= Exercise goal =
Single out the lines of the material that contain "address" and copy them.

┌──

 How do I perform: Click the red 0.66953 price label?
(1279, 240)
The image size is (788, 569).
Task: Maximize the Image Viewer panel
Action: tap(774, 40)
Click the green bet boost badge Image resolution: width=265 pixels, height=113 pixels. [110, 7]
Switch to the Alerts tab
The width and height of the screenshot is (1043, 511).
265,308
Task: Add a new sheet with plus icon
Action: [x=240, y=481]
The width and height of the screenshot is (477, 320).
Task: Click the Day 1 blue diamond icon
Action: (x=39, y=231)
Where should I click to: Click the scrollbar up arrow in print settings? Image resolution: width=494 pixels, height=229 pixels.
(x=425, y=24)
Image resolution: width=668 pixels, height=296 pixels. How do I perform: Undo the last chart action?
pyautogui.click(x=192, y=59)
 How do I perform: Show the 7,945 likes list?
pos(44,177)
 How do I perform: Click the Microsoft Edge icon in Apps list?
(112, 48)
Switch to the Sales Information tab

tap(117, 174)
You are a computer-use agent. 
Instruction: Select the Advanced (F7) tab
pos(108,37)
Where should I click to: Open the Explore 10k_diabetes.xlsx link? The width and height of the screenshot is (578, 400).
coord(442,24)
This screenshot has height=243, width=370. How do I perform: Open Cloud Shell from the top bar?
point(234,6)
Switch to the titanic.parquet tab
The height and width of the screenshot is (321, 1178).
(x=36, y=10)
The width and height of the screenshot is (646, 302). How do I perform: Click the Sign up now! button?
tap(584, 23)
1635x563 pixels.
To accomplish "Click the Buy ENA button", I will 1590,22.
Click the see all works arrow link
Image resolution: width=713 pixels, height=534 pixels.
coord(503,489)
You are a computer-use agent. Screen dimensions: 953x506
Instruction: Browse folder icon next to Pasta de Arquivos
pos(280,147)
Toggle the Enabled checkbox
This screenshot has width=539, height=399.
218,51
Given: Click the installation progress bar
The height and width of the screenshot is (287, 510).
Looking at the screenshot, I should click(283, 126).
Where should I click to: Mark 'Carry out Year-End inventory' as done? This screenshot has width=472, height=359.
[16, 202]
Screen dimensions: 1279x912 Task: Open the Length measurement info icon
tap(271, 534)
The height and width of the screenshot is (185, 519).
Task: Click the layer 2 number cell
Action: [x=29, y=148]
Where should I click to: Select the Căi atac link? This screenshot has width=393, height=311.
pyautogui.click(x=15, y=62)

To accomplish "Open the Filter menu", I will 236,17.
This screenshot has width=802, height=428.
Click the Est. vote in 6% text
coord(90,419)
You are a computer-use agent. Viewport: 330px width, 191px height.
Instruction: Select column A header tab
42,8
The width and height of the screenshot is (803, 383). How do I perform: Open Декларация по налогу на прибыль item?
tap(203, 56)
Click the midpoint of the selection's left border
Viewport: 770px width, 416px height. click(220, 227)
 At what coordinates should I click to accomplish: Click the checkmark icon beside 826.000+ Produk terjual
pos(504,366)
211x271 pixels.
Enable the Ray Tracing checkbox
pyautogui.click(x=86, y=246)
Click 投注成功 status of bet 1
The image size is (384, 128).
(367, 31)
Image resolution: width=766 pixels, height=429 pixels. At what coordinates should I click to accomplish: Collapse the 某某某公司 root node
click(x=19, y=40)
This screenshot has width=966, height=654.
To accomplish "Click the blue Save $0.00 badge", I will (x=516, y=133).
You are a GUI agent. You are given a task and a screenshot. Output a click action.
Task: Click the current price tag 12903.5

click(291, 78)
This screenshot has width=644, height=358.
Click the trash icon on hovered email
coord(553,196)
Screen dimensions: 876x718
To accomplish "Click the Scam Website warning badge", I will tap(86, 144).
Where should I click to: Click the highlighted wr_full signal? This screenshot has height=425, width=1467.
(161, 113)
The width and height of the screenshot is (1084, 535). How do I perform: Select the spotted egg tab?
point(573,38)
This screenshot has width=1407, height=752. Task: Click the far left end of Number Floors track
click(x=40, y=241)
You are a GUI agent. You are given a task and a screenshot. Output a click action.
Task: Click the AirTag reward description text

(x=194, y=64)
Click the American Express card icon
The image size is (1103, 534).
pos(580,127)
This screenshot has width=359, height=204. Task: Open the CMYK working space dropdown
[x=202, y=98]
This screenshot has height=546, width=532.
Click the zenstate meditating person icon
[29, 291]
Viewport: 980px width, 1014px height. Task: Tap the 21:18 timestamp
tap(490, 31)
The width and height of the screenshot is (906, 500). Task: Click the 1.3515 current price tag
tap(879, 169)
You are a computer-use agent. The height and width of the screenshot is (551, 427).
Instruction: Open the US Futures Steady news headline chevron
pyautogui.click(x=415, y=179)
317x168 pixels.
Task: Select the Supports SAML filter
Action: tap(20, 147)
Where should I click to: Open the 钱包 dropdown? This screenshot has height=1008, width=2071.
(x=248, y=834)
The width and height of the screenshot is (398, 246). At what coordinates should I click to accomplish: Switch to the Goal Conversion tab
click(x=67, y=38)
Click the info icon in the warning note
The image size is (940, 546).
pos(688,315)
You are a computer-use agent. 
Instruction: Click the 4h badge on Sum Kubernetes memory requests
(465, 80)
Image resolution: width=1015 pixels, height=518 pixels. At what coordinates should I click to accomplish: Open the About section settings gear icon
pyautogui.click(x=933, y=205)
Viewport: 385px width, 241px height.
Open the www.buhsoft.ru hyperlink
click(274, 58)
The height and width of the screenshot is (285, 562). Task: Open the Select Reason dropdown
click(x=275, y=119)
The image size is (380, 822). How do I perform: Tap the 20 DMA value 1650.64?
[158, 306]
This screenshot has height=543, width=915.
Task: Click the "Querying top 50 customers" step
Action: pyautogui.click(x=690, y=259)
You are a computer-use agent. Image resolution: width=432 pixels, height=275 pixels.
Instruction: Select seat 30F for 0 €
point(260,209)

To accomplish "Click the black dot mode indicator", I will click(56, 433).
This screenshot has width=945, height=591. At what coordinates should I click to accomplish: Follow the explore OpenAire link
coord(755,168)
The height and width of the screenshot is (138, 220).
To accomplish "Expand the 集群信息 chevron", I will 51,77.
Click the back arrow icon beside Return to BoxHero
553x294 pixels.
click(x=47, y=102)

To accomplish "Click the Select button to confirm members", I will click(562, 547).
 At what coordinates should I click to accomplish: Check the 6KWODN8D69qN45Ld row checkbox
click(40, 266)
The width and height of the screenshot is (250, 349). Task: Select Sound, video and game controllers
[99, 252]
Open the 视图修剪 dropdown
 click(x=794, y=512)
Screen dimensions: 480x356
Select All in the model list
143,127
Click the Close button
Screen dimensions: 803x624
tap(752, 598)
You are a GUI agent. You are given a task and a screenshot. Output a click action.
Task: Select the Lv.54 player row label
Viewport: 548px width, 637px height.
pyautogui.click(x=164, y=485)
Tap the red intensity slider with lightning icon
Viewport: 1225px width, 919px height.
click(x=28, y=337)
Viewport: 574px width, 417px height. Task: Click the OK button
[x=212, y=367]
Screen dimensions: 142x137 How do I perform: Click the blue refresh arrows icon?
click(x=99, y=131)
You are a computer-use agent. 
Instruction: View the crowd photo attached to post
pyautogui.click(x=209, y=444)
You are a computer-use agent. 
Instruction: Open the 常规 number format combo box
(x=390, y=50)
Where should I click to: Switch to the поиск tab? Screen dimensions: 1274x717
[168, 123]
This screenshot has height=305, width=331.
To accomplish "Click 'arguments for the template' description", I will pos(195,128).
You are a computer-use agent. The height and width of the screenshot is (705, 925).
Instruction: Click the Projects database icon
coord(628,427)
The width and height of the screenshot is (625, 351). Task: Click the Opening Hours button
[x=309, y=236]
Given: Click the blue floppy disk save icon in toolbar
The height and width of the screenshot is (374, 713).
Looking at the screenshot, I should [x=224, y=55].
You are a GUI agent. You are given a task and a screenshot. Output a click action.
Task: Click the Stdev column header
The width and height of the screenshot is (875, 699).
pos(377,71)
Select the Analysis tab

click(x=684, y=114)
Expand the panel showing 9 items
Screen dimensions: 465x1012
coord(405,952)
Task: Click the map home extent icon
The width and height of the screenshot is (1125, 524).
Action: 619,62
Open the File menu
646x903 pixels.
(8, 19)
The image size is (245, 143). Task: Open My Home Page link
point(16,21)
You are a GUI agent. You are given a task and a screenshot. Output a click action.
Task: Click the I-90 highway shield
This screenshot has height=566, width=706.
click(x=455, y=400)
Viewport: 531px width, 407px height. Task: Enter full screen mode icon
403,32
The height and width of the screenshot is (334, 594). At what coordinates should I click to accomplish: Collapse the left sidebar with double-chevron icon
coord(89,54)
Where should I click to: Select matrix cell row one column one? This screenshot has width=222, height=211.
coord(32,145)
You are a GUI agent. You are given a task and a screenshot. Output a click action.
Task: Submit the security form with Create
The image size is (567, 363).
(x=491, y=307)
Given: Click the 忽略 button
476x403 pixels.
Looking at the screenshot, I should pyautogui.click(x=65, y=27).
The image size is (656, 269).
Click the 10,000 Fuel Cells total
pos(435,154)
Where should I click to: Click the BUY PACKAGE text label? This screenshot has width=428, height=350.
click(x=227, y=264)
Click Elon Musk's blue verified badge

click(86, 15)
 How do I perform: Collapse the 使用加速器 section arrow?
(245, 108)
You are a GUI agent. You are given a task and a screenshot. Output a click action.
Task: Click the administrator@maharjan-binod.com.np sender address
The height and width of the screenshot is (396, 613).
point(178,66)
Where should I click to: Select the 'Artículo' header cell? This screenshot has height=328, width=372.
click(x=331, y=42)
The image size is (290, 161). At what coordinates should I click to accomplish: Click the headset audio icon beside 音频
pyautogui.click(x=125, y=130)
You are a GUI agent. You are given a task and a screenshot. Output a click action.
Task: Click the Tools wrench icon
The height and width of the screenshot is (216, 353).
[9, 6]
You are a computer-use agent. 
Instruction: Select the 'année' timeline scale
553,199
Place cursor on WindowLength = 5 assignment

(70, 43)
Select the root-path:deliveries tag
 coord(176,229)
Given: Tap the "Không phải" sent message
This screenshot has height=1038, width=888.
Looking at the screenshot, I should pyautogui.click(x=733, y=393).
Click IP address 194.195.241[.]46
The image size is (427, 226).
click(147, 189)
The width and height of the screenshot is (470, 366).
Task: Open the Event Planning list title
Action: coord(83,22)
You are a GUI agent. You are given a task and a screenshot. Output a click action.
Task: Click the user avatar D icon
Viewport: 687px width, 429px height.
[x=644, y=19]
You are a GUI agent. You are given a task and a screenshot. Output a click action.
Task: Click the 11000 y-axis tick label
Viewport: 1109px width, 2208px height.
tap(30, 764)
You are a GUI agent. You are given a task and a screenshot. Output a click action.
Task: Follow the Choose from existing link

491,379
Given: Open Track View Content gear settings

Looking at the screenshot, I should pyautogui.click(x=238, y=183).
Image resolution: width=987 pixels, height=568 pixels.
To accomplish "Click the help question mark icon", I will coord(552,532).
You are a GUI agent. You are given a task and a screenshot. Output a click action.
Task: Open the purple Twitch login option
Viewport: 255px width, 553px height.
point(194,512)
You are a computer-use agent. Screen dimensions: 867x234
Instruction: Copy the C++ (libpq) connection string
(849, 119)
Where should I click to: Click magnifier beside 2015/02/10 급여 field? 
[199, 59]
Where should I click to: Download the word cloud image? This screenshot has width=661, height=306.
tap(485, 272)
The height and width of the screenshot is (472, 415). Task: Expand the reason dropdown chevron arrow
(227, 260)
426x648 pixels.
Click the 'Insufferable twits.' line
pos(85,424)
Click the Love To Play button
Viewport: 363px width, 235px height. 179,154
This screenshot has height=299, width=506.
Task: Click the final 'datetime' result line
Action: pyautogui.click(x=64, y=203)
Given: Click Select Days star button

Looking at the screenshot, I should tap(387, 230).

└──

= The answer =
Task: Click the administrator@maharjan-binod.com.np sender address
Click IP address 194.195.241[.]46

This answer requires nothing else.